Directive: Copy the listing below, putting "Goal" wherever "Instruction" appears and keeping everything else the same.

Entries supplied:
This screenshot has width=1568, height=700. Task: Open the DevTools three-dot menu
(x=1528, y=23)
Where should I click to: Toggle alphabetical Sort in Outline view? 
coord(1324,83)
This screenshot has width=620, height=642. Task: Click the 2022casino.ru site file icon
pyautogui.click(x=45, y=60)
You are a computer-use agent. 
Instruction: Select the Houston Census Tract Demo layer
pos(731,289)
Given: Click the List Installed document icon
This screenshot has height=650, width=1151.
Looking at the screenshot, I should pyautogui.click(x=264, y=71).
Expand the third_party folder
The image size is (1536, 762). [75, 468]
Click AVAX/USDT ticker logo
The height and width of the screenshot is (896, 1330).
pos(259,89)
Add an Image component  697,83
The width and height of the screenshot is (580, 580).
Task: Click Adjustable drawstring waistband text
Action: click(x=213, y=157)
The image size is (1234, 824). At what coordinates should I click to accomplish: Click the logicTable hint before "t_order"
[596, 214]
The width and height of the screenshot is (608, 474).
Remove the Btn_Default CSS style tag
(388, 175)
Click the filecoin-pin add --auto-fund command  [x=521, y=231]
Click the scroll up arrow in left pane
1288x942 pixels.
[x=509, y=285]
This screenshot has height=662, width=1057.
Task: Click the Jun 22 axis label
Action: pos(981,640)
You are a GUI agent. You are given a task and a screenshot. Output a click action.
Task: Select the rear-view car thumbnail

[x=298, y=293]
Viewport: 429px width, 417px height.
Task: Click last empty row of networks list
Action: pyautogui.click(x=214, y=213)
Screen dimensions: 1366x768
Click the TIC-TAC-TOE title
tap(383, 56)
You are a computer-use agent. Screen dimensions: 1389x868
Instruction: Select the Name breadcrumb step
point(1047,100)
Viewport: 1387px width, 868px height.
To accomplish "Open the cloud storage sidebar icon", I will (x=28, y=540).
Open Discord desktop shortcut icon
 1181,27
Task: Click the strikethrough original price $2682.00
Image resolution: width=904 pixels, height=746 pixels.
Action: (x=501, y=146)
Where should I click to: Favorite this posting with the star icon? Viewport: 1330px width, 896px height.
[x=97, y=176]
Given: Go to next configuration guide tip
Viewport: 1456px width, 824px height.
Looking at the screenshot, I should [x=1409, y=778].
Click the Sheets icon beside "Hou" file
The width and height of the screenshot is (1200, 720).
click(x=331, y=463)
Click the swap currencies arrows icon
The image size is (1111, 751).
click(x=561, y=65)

Answer below:
This screenshot has width=1568, height=700. Task: Open the DevTools three-dot menu
(x=1528, y=23)
Where should I click to: Toggle alphabetical Sort in Outline view? 
coord(1324,83)
This screenshot has width=620, height=642. Task: Click the 2022casino.ru site file icon
pyautogui.click(x=45, y=60)
You are a computer-use agent. 
Goal: Select the Houston Census Tract Demo layer
pos(731,289)
Given: Click the List Installed document icon
This screenshot has height=650, width=1151.
Looking at the screenshot, I should pyautogui.click(x=264, y=71).
Expand the third_party folder
The image size is (1536, 762). [75, 468]
Click AVAX/USDT ticker logo
The height and width of the screenshot is (896, 1330).
pos(259,89)
Add an Image component  697,83
The width and height of the screenshot is (580, 580).
Task: Click Adjustable drawstring waistband text
Action: click(x=213, y=157)
The image size is (1234, 824). At what coordinates should I click to accomplish: Click the logicTable hint before "t_order"
[596, 214]
The width and height of the screenshot is (608, 474).
Remove the Btn_Default CSS style tag
(388, 175)
Click the filecoin-pin add --auto-fund command  [x=521, y=231]
Click the scroll up arrow in left pane
1288x942 pixels.
[x=509, y=285]
This screenshot has height=662, width=1057.
Task: Click the Jun 22 axis label
Action: pos(981,640)
You are a GUI agent. You are given a task and a screenshot. Output a click action.
Task: Select the rear-view car thumbnail

[x=298, y=293]
Viewport: 429px width, 417px height.
Task: Click last empty row of networks list
Action: pyautogui.click(x=214, y=213)
Screen dimensions: 1366x768
Click the TIC-TAC-TOE title
tap(383, 56)
You are a computer-use agent. Screen dimensions: 1389x868
Goal: Select the Name breadcrumb step
point(1047,100)
Viewport: 1387px width, 868px height.
To accomplish "Open the cloud storage sidebar icon", I will (x=28, y=540).
Open Discord desktop shortcut icon
 1181,27
Task: Click the strikethrough original price $2682.00
Image resolution: width=904 pixels, height=746 pixels.
Action: (x=501, y=146)
Where should I click to: Favorite this posting with the star icon? Viewport: 1330px width, 896px height.
[x=97, y=176]
Given: Go to next configuration guide tip
Viewport: 1456px width, 824px height.
Looking at the screenshot, I should [x=1409, y=778].
Click the Sheets icon beside "Hou" file
The width and height of the screenshot is (1200, 720).
click(x=331, y=463)
Click the swap currencies arrows icon
The image size is (1111, 751).
click(x=561, y=65)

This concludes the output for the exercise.